The current implementation will create a IndexInfo entry every 64kb (by default - but I highly
doubt anyone actually changes this default) worth of data. Each IndexInfo object contains
the offset into the sstable where the partition/row starts, the length to read, and the name.
These IndexInfo objects are placed into a list and binary searched over to find the name closest
to the query. Then, we go to that offset in the sstable and start reading the actual data.


The issue here that makes things so bad with large partitions is when doing an Indexed read
across a given partition the entire list of indexinfo objects is currently just serialized
one after another into the index file on disk. To use it we have to read the entire thing
off disk, deserializing every IndexInfo object, place it into a list, and the binary search
across it.
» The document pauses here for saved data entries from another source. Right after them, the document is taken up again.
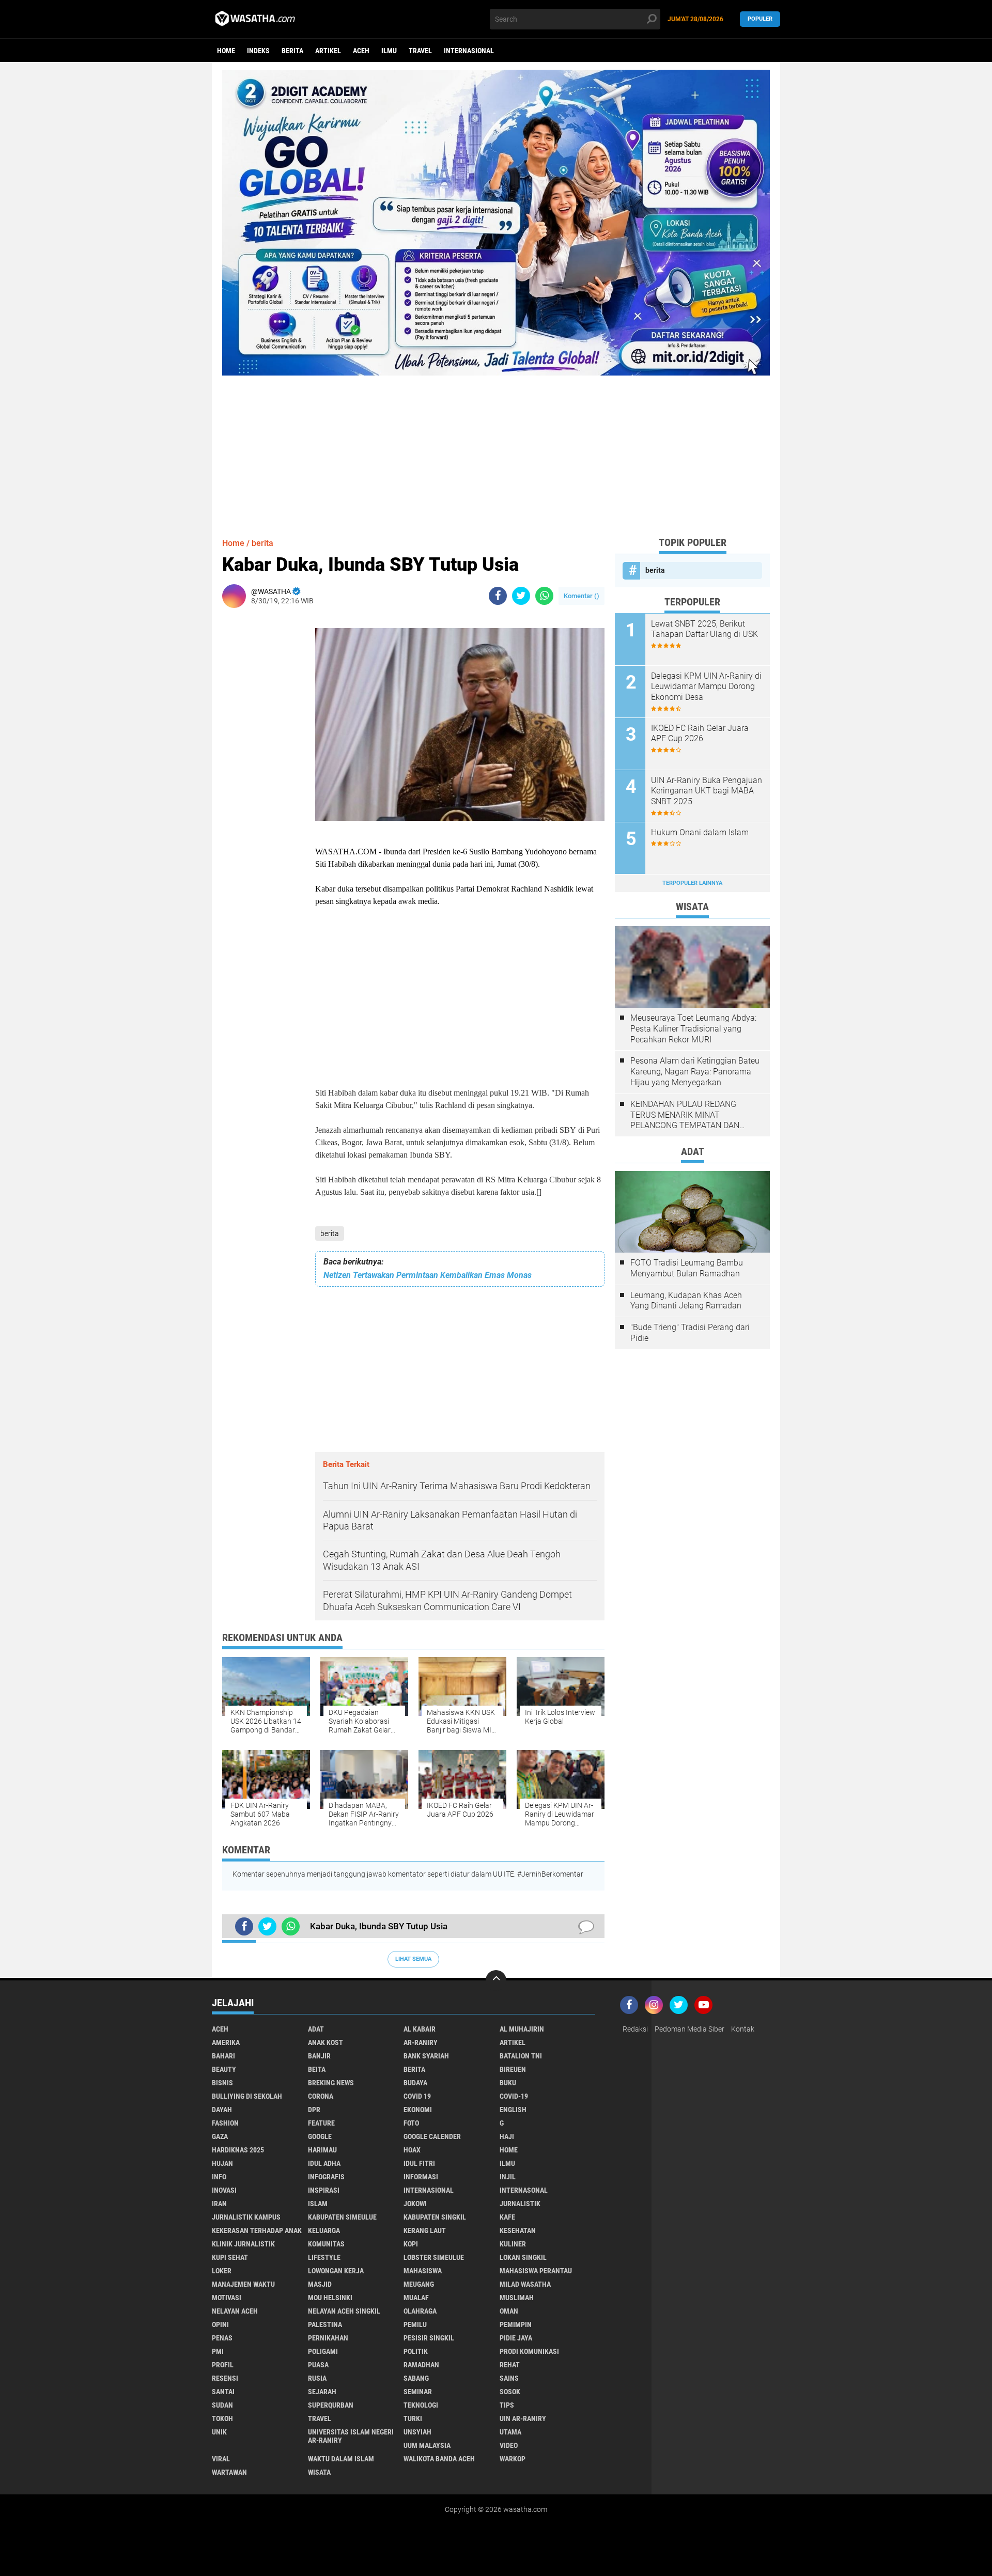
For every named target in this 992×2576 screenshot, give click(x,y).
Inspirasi (323, 2190)
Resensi (225, 2378)
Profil (223, 2365)
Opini (220, 2324)
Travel (420, 50)
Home (226, 50)
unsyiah (417, 2432)
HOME (509, 2150)
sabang (416, 2378)
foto (411, 2123)
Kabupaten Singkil (435, 2217)
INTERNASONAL (524, 2190)
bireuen (513, 2069)
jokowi (415, 2203)
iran (219, 2203)
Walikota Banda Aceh (439, 2459)
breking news (331, 2083)
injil (508, 2177)
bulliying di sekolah (247, 2096)
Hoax (412, 2150)
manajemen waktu (243, 2284)
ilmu (389, 50)
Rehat (510, 2365)
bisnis (222, 2083)
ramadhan (421, 2365)
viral (221, 2459)
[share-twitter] (521, 596)
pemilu (415, 2324)
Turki (413, 2418)
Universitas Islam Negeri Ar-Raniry (351, 2436)
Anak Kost (325, 2042)
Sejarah (322, 2391)
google (320, 2136)
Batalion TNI (521, 2056)
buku (508, 2083)
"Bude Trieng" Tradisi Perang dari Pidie (690, 1332)
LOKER (221, 2271)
This creates a ton of small objects very quickly that are likely to be promoted
and thus create a lot of GC pressure.

If you take the average size of each column you have in a row you can figure out how many
index entry objects will be created (for every 64k of your data in that partition). I've found
that once the index info array will contain > 300k objects things get bad.
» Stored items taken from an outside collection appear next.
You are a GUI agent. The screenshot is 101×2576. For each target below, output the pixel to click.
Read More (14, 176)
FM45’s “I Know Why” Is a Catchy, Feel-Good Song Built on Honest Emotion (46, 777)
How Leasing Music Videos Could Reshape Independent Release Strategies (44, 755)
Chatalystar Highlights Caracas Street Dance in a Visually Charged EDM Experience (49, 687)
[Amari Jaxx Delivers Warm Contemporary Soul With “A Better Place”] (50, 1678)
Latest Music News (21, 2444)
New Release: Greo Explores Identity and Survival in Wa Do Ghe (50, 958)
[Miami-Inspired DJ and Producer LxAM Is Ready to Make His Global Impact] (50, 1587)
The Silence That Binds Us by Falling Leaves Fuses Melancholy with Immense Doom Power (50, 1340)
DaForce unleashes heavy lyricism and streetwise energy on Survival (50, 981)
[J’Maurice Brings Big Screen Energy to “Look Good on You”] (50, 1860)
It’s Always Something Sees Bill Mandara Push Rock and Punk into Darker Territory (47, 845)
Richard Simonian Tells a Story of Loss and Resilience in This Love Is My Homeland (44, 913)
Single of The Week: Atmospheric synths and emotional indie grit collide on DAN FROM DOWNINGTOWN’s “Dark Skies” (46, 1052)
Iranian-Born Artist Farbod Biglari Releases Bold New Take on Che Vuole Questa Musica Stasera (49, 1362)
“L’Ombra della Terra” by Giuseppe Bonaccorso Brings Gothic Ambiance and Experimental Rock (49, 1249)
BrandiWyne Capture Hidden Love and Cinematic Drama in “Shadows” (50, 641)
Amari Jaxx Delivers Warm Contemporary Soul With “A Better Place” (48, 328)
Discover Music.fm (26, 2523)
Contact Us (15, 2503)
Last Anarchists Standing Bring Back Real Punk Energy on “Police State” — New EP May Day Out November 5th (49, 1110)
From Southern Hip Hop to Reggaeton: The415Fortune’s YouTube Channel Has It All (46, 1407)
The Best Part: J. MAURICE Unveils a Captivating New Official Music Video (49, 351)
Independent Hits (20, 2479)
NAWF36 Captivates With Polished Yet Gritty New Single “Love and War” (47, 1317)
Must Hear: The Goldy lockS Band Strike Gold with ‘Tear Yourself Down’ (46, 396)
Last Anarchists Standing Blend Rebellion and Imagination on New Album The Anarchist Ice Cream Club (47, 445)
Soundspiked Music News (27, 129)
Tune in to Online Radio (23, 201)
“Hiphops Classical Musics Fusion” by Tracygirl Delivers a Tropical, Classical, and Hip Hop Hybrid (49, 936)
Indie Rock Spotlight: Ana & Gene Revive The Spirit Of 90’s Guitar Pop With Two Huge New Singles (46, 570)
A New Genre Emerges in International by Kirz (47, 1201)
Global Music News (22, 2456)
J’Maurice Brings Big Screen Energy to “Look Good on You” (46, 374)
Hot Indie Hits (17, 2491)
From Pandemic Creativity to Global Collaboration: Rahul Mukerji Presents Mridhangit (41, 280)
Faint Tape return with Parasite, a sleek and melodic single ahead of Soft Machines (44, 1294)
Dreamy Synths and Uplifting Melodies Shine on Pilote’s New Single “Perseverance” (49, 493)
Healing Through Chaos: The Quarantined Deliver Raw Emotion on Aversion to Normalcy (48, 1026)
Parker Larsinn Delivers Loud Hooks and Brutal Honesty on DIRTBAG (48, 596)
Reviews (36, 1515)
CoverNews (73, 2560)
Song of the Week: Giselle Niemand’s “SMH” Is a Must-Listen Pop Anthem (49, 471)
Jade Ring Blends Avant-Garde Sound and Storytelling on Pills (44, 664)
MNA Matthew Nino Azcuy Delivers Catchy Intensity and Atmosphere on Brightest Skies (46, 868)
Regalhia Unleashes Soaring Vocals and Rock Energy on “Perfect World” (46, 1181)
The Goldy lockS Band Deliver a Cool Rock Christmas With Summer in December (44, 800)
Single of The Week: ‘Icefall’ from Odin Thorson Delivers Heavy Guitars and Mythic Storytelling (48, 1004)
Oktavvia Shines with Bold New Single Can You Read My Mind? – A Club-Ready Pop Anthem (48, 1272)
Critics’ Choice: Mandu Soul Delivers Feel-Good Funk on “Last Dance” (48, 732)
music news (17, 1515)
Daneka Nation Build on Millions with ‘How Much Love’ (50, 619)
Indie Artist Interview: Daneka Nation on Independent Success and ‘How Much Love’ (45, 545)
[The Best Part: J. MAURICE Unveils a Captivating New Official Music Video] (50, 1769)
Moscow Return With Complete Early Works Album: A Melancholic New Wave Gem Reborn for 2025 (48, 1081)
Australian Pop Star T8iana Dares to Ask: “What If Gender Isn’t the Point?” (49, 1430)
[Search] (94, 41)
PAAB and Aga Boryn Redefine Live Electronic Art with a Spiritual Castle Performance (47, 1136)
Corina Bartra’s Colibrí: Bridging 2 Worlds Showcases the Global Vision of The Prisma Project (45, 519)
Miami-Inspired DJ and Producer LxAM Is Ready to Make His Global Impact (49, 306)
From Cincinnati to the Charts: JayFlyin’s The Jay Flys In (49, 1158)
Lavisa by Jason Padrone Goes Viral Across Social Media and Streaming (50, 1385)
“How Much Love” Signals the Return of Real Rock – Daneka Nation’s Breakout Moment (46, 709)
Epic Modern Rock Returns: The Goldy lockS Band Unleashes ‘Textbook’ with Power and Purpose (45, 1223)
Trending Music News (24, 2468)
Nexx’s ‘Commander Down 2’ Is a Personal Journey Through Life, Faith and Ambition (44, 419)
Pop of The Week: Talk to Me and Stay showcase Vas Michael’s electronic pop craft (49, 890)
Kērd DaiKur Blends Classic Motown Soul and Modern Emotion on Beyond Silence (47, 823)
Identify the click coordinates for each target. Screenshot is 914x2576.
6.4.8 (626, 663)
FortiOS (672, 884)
The implementation I'm *almost* done with has the same big O complexity (O(log(n))) as the
current implementation but instead the index is backed by page cache aligned mmap'ed segments
(B+ tree-ish with an overflow page implementation similar to that of SQLite). This means we
can now walk the IndexEntry objects an only bring the 4k chunks onto the heap that are involved
in the binary search for the correct entry itself.

The tree itself is finished and heavily tested. I've also already abstracted out the index
implementation in Cassandra so that the current implementation and the new one I'll be proposing
and contributing here can be dropped in easily without special casing the code all over the
place to check the SSTable descriptor for what index implementation was used. All the unit
tests and d-tests pass after my abstraction work. The final thing I'm almost done with is
refactoring my Page Cache Aligned/Aware File Writer to be SegmentedFile aware (and make sure
all the math works when the offset into the actual file will differ depending on the segment
etc).

> Make index info heap friendly for large CQL partitions
> ------------------------------------------------------
>
>                 Key: CASSANDRA-9754
>                 URL: https://issues.apache.org/jira/browse/CASSANDRA-9754
>             Project: Cassandra
>          Issue Type: Improvement
>            Reporter: sankalp kohli
>            Assignee: Michael Kjellman
>            Priority: Minor
>
>  Looking at a heap dump of 2.0 cluster, I found that majority of the objects are IndexInfo
and its ByteBuffers. This is specially bad in endpoints with large CQL partitions. If a CQL
partition is say 6,4GB, it will have 100K IndexInfo objects and 200K ByteBuffers. This will
create a lot of churn for GC. Can this be improved by not creating so many objects?